Of note, Penn Gillette is on background vocals for this album.

Tunes of Two Cities is a truly engaging piece. It is not a challenging listen in any way. In fact, some of the tunes are so memorable, I find myself humming for example - "a serenade to missy" - years after my last listen (the bong bong of an elevator arriving always brings the tune to mind.). Is it political ? Yes, I think so - and the political point is made musically.

This is the instrumental follow-up to 'Mark Of The Mole.' You must have MOTM before you can possibly understand TOTC, even though I find TOTC a better album. In the MOTM, we are introduced to two cultures. The first is that of the Mole People, who live and work in mines, but are forced to surface by some kind of "barometric apocalypse," the song 'Hole Workers At The Mercies Of Nature' describes musically their being forced up from the depths. Moles move to a new area dominated by a modern technological culture. The techies are known as the Chubs, and first are concerned of the influx - "10,000 refugees indeed" they mumble in their ant-immigrant fear. But the Chubs don't like to work, so they get they think that the Moles, who are used to manual labor may be a benefit. Unfortunately, they are very good at handling the machines and they sort of make a mess of it. This is followed by the Chubs successful efforts in automating the work that had been done by the Moles, effectively displacing the moles from the work they had been able to do. Left with no role, there is a "short war" followed by a "resolution" of an indeterminate nature.

This is the background to "Tunes of Two Cities." Unlike MOTM, TOTC is entirely instrumental and alternates between the music of each culture as a way to say something about who each people are.
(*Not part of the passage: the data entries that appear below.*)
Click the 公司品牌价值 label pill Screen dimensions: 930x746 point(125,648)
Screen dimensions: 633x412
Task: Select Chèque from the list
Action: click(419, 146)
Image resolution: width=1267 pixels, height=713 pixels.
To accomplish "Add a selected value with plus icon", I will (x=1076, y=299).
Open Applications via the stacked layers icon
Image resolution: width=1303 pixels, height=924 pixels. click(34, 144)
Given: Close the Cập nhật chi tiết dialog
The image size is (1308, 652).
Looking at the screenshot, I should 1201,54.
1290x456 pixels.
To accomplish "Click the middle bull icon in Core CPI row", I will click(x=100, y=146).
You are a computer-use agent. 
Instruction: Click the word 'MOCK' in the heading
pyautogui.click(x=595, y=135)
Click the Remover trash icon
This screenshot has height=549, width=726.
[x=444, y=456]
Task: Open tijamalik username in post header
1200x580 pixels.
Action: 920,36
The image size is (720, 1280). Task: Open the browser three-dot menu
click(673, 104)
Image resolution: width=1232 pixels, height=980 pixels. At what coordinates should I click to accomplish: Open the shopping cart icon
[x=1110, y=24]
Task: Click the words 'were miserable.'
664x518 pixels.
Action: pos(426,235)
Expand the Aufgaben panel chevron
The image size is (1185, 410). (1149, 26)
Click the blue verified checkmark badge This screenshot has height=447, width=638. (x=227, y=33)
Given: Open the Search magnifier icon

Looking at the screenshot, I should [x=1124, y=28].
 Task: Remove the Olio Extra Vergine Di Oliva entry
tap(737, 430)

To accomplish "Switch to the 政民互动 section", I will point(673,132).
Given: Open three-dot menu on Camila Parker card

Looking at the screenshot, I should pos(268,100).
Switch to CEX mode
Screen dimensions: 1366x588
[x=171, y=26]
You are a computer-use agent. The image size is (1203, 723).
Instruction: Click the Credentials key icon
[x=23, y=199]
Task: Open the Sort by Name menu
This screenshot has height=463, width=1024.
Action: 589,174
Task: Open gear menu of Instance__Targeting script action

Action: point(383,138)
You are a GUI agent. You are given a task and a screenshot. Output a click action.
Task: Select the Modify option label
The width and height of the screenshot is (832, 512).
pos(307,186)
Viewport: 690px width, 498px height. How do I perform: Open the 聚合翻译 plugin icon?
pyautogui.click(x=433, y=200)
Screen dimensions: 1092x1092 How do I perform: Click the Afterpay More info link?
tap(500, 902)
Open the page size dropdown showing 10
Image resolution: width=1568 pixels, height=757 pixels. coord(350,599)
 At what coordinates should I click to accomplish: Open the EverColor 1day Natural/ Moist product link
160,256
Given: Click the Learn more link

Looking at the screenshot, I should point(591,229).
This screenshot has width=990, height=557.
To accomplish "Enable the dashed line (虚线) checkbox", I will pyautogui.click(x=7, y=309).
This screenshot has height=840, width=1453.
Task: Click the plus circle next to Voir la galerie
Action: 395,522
I find the emotional imagery it creates remarkable and of a nature that even similar to what I have experienced with any other music - even other music of the residents themselves. The Chubs' music is jazzy and bright and catchy, but with enough anomalous sounds that the nice impression initially created soon gives way to the disturbing. These chubs have something a bit wrong with them I think. On the other hand, the music of the Moles has the inscectiile and deep mechanical and outwardly frightening sounds that create an ominous impression that later gives way to something else. Though outwardly disturbing and even scary, further listens show them to be perhaps the people more favored by their creators. As the CD progresses, you can note the changes in each song which appears to follow how the cultures are effected by the story line, mentioned above.

I don't have the fourth part of the trilogy (refer to above-mentioned financial disaster for explanation for why there is no third part) so I cant really comment on that.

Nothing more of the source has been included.